BEGIN Dataset records

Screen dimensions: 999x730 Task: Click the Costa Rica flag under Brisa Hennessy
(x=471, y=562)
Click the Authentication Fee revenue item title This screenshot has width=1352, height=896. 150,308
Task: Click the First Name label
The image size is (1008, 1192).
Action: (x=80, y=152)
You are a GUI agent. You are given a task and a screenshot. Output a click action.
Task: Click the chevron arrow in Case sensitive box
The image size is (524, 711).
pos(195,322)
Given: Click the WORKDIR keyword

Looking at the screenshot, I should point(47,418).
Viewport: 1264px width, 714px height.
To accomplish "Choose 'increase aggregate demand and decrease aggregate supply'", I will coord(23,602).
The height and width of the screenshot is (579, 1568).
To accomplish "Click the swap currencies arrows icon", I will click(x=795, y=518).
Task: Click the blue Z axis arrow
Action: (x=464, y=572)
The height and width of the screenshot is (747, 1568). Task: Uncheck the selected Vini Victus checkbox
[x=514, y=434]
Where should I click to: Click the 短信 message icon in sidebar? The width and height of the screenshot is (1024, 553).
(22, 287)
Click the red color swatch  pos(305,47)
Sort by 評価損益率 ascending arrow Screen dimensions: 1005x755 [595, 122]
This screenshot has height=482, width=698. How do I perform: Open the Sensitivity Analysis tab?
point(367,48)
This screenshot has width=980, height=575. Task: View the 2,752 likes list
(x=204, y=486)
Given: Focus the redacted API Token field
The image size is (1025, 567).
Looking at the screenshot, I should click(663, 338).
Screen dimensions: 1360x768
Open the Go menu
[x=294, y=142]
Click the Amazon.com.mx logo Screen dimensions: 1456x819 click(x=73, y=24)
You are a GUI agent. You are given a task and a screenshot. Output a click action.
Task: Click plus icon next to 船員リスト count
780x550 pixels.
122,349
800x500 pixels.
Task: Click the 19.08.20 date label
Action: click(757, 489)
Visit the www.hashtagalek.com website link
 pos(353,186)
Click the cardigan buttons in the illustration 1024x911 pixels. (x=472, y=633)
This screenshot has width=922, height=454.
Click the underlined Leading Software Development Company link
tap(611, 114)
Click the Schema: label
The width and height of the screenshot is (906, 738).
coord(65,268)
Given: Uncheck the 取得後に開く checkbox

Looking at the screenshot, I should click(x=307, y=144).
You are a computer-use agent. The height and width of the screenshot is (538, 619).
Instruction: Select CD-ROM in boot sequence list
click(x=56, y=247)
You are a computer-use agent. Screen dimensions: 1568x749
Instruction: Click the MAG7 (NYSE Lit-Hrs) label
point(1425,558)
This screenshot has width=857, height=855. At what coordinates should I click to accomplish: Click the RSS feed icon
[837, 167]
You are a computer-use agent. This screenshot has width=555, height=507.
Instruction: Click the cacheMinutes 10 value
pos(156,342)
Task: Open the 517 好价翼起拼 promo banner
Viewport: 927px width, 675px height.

END Dataset records

Your assignment
Repeat the listing above in full.

Solution
Screen dimensions: 999x730 Task: Click the Costa Rica flag under Brisa Hennessy
(x=471, y=562)
Click the Authentication Fee revenue item title This screenshot has width=1352, height=896. 150,308
Task: Click the First Name label
The image size is (1008, 1192).
Action: (x=80, y=152)
You are a GUI agent. You are given a task and a screenshot. Output a click action.
Task: Click the chevron arrow in Case sensitive box
The image size is (524, 711).
pos(195,322)
Given: Click the WORKDIR keyword

Looking at the screenshot, I should point(47,418).
Viewport: 1264px width, 714px height.
To accomplish "Choose 'increase aggregate demand and decrease aggregate supply'", I will coord(23,602).
The height and width of the screenshot is (579, 1568).
To accomplish "Click the swap currencies arrows icon", I will click(x=795, y=518).
Task: Click the blue Z axis arrow
Action: (x=464, y=572)
The height and width of the screenshot is (747, 1568). Task: Uncheck the selected Vini Victus checkbox
[x=514, y=434]
Where should I click to: Click the 短信 message icon in sidebar? The width and height of the screenshot is (1024, 553).
(22, 287)
Click the red color swatch  pos(305,47)
Sort by 評価損益率 ascending arrow Screen dimensions: 1005x755 [595, 122]
This screenshot has height=482, width=698. How do I perform: Open the Sensitivity Analysis tab?
point(367,48)
This screenshot has width=980, height=575. Task: View the 2,752 likes list
(x=204, y=486)
Given: Focus the redacted API Token field
The image size is (1025, 567).
Looking at the screenshot, I should click(663, 338).
Screen dimensions: 1360x768
Open the Go menu
[x=294, y=142]
Click the Amazon.com.mx logo Screen dimensions: 1456x819 click(x=73, y=24)
You are a GUI agent. You are given a task and a screenshot. Output a click action.
Task: Click plus icon next to 船員リスト count
780x550 pixels.
122,349
800x500 pixels.
Task: Click the 19.08.20 date label
Action: click(757, 489)
Visit the www.hashtagalek.com website link
 pos(353,186)
Click the cardigan buttons in the illustration 1024x911 pixels. (x=472, y=633)
This screenshot has width=922, height=454.
Click the underlined Leading Software Development Company link
tap(611, 114)
Click the Schema: label
The width and height of the screenshot is (906, 738).
coord(65,268)
Given: Uncheck the 取得後に開く checkbox

Looking at the screenshot, I should click(x=307, y=144).
You are a computer-use agent. The height and width of the screenshot is (538, 619).
Instruction: Select CD-ROM in boot sequence list
click(x=56, y=247)
You are a computer-use agent. Screen dimensions: 1568x749
Instruction: Click the MAG7 (NYSE Lit-Hrs) label
point(1425,558)
This screenshot has width=857, height=855. At what coordinates should I click to accomplish: Click the RSS feed icon
[837, 167]
You are a computer-use agent. This screenshot has width=555, height=507.
Instruction: Click the cacheMinutes 10 value
pos(156,342)
Task: Open the 517 好价翼起拼 promo banner
Viewport: 927px width, 675px height.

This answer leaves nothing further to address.